The present study has several advantages too, one is that the costing of the annual follow-up and treatment of RA at the CoE was performed based on national price lists and institutional market price lists, which make the costs representative and comparable to the whole health system.

Cost studies are a central part of the economic assessment of health interventions.36–38They allow the economic quantification of the activities required in preventing, tending, and caring for a disease.36,39 They are essential because they estimate the amount of money that would be saved in the absence of the disease, and which could be directed to other sectors.37 Moreover, they help make informed decisions in public health and they are useful because they allow for obtaining the necessary supplies to carry out future complete economic evaluations of health technologies.36,38 Our study creates new questions and generates new research fields that value the cost-effectiveness of CoE models in the long-term treatment of chronic and high-cost diseases such as RA. One very important question is related to the value of the potential savings that could be obtained by treating the, roughly, 72,000 patients with RA in Colombia12 at a CoE with the T2T approach. Our results give enough evidence to help answer these types of questions.

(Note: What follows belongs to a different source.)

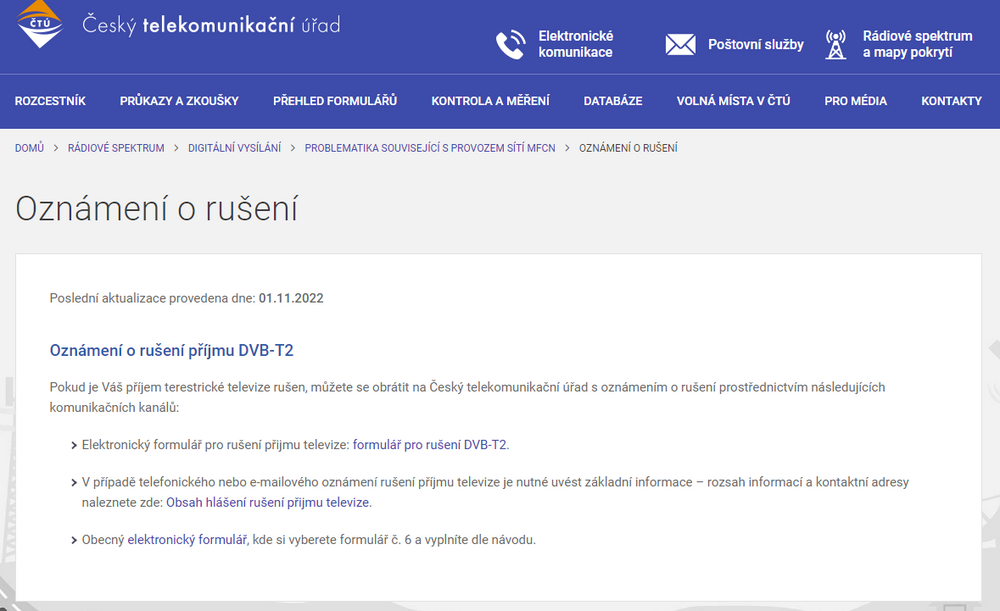Click the phone handset icon
Image resolution: width=1000 pixels, height=611 pixels.
point(510,44)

Statements of Ethical Approval

This study was approved by the Institutional Research Board of Biomab IPS, act 004-25042017. All patients had previously signed informed consent for data use. This study did not represent risks for the patients according to the Resolution 8430 of 1993 of the Ministry of Health of Colombia. All data that could identify a patient were anonymized.

Acknowledgments

We would like to thank Mark Javier Makepeace for editing and reviewing this manuscript for English language.

Author Contributions

All authors made a significant contribution to the work reported, whether that is in the conception, study design, execution, acquisition of data, analysis, and interpretation, or in all these areas; took part in drafting, revising or critically reviewing the article; gave final approval of the version to be published; have agreed on the journal to which the article has been submitted; and agree to be accountable for all aspects of the work.

Funding

This research did not receive any specific grant from funding agencies in the public, commercial, or not-for-profit sectors.

Disclosure

Pedro Santos-Moreno reports previous grants from AbbVie, personal fees and non-financial support from Biopas-UCB, Janssen, Pfizer, Bristol, Roche, and personal fees from Lilly. The other authors reported no potential conflicts of interest for this work.